# DATA
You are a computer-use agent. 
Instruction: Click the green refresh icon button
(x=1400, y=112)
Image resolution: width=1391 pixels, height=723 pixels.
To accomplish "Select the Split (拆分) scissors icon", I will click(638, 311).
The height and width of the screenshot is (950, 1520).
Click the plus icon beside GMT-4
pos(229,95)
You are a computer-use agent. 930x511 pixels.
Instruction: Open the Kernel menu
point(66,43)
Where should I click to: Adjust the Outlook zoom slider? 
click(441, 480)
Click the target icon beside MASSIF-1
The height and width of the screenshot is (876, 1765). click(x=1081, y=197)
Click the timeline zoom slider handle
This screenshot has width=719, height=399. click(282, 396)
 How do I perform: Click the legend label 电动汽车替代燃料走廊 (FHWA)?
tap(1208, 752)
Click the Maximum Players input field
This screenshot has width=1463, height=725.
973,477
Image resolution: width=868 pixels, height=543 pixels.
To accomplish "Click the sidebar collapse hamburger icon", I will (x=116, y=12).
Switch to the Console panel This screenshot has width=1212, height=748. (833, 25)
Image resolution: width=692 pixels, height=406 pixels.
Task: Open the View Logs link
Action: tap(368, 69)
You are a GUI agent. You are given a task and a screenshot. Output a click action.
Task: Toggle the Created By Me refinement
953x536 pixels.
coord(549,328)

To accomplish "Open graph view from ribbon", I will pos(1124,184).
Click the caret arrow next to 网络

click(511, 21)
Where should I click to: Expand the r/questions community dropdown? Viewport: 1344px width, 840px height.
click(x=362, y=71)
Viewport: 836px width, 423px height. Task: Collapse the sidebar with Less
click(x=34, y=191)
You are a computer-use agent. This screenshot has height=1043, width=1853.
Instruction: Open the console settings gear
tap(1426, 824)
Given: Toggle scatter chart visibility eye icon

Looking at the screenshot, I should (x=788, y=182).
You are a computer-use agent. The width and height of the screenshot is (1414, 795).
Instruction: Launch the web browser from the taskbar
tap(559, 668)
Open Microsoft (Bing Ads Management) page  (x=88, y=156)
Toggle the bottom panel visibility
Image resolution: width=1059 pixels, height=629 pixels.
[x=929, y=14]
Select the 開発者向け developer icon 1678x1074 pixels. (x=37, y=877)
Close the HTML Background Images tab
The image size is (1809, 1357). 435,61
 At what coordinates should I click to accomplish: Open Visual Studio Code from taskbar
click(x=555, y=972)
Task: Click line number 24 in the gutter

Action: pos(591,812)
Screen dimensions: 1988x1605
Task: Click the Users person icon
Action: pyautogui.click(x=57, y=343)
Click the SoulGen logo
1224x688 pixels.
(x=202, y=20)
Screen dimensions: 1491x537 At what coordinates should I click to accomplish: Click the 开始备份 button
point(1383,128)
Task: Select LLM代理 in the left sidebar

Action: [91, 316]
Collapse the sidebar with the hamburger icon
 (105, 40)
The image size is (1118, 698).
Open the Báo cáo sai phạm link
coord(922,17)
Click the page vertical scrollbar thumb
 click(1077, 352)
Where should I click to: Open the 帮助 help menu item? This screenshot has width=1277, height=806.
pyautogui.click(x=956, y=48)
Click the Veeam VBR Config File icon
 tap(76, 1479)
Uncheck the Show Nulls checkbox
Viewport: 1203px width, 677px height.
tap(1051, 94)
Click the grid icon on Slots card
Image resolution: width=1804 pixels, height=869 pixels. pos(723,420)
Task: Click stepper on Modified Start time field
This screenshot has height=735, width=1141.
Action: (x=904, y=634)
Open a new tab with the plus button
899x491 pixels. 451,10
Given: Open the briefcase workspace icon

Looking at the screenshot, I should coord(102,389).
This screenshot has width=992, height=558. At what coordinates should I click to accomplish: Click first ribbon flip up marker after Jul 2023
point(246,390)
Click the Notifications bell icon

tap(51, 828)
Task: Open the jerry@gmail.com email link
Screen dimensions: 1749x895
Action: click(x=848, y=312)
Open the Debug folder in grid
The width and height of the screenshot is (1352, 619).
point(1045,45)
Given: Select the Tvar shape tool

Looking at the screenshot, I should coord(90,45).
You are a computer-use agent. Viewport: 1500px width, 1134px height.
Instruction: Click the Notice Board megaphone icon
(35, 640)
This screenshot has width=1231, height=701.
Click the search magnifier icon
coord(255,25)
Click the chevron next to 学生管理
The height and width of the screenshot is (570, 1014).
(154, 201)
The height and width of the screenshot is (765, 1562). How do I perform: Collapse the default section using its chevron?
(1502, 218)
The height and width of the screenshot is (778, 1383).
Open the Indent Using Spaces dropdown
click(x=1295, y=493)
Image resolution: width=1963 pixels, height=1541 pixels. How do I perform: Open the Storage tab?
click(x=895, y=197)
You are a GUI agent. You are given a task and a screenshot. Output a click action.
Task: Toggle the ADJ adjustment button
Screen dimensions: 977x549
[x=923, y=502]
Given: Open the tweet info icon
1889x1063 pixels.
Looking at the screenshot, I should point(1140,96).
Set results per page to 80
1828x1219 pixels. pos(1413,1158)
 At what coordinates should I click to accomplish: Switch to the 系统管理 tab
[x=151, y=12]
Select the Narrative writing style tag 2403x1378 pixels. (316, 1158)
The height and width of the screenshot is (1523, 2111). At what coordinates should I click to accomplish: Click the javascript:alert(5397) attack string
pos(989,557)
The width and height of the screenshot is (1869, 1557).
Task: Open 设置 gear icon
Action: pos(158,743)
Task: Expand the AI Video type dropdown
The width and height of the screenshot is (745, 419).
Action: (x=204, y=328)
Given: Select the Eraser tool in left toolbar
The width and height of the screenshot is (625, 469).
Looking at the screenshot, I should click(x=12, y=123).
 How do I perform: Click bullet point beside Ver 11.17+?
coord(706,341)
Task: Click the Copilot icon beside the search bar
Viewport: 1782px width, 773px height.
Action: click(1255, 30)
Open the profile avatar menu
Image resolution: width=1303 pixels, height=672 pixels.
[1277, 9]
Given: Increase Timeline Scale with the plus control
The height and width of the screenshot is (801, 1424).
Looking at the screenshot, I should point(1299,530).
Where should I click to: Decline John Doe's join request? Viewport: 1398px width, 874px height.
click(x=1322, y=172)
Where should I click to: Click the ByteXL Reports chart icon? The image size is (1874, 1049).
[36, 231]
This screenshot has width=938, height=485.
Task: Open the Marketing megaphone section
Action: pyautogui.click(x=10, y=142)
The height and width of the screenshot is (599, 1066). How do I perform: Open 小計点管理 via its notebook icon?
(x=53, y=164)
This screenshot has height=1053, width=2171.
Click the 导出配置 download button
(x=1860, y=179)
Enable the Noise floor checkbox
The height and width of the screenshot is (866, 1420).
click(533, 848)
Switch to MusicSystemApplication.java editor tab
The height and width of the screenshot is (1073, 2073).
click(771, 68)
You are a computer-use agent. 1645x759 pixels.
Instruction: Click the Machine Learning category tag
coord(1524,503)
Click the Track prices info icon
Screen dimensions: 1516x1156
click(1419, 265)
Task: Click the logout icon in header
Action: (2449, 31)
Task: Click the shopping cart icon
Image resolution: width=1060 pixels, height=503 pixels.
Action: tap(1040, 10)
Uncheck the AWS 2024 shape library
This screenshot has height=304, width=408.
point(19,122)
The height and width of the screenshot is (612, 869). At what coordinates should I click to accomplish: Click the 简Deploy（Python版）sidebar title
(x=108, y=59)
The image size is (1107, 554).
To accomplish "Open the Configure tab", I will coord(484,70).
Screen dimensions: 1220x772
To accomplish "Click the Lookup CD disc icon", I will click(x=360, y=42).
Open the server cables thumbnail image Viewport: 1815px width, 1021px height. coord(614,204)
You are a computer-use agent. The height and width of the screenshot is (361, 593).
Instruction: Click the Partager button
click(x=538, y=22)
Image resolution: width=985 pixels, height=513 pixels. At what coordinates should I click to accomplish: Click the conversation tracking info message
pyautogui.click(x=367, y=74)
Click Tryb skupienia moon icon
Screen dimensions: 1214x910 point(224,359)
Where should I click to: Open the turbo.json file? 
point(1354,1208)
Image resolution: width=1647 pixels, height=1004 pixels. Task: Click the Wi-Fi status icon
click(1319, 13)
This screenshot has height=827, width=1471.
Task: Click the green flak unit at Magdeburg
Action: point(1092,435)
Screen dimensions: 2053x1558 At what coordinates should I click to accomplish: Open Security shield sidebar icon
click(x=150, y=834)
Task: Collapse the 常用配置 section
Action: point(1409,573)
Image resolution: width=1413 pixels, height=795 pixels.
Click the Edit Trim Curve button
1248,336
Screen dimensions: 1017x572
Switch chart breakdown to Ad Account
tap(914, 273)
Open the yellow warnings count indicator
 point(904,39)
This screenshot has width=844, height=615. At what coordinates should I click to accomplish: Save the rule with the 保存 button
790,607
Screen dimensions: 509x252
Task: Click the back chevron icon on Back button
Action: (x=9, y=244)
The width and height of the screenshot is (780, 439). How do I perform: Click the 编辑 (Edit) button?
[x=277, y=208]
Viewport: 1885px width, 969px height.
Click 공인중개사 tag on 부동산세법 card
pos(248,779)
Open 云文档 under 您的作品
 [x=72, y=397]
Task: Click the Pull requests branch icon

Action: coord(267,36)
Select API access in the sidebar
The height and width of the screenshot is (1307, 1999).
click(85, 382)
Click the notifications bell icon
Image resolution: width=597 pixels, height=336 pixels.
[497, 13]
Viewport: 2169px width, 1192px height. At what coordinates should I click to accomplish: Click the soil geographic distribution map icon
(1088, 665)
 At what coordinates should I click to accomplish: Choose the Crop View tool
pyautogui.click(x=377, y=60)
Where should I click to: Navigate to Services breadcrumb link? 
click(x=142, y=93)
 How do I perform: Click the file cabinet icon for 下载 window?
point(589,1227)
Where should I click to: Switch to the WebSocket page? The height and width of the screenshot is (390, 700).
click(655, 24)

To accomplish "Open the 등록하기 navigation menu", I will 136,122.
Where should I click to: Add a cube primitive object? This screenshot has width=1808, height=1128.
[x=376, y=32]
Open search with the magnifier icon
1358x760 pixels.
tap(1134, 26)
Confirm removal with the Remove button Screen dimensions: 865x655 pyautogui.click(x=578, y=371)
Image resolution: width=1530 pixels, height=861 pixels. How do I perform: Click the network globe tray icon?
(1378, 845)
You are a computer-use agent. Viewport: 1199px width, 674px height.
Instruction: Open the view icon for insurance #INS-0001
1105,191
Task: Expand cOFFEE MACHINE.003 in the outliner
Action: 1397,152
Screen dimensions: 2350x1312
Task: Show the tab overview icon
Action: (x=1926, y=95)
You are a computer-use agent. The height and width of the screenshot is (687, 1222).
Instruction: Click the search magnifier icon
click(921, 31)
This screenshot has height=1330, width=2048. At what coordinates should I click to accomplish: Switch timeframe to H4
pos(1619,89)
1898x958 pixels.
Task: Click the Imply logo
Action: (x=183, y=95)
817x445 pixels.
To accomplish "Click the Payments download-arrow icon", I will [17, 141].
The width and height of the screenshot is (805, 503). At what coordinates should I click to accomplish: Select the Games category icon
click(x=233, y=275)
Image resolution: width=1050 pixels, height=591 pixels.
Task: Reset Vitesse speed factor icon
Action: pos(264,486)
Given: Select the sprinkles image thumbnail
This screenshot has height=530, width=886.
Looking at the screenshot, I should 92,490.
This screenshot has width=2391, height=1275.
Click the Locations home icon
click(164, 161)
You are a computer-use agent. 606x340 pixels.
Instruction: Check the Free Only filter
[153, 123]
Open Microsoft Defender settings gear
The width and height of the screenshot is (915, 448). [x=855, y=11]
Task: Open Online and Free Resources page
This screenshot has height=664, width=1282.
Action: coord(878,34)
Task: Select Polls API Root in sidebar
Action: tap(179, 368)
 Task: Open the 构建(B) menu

# TASK OBJECTIVE
Would you please return all lines from the listing above that contain "will"?

# RESPONSE
To accomplish "Select the Split (拆分) scissors icon", I will click(638, 311).
To accomplish "Click the sidebar collapse hamburger icon", I will (x=116, y=12).
To accomplish "Open graph view from ribbon", I will pos(1124,184).
To accomplish "Open the Configure tab", I will coord(484,70).
To accomplish "Click the Lookup CD disc icon", I will click(x=360, y=42).
To accomplish "Open the 등록하기 navigation menu", I will 136,122.
To accomplish "Click the Payments download-arrow icon", I will [17, 141].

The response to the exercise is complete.